There is an emotional magic all too rarely found in contemporary fiction in the moment Sophie and Oliver recognize what's going on between them. It's the defining moment I mentioned earlier. Up to this point, the various characters have been talking, acting, reacting, making love, being nice, being nasty, but it's the chemistry connecting Oliver and Sophie that lifts the novel to a higher level. The subject of the scene is the choice of flowers for Sophie's wedding. In the throes of his art, flowers being an art form for him, Oliver becomes too assertive and Sophie feels suddenly pressured and patronized (though we know what she's reacting to is her attraction to Oliver) and she lashes out at him for his "floral elitism," saying "Maybe we're not all obsessed with flowers" and "maybe a rose is just a rose as far as normal people are concerned." For Oliver, though he may not yet realize it, it's as if his muse has rejected his art. Seeing how stricken he looks, she wishes she could take back what she said. What follows may be the two most remarkable sentences in the book. It's too good a passage to quote, since its impact depends on our having read all that has gone before and the irresistible momentum of our interest in the characters.
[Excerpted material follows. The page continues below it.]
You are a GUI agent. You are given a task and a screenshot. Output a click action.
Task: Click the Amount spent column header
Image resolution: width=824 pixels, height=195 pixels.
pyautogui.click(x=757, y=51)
That said, I wish Korelitz had invested as much in the Barton character as she has in Marian, Oliver, and Sophie. He could have been a great creation, a sort of modern-day Baron Charlus cruising through the gay world, rather than a shallow buffoon. Also, again because of the construction dictated by the opera, the denouement suffers, and the author is forced to do nearly as much scheming as her characters to bring it off. But she does.
Jean Hanff Korelitz lives in Princeton and is married to poet Paul Muldoon, whose last name is slyly inserted in the text at one point. She will be reading from The White Rose at the Princeton Public Library at 7:30 p.m. on Tuesday, February 8.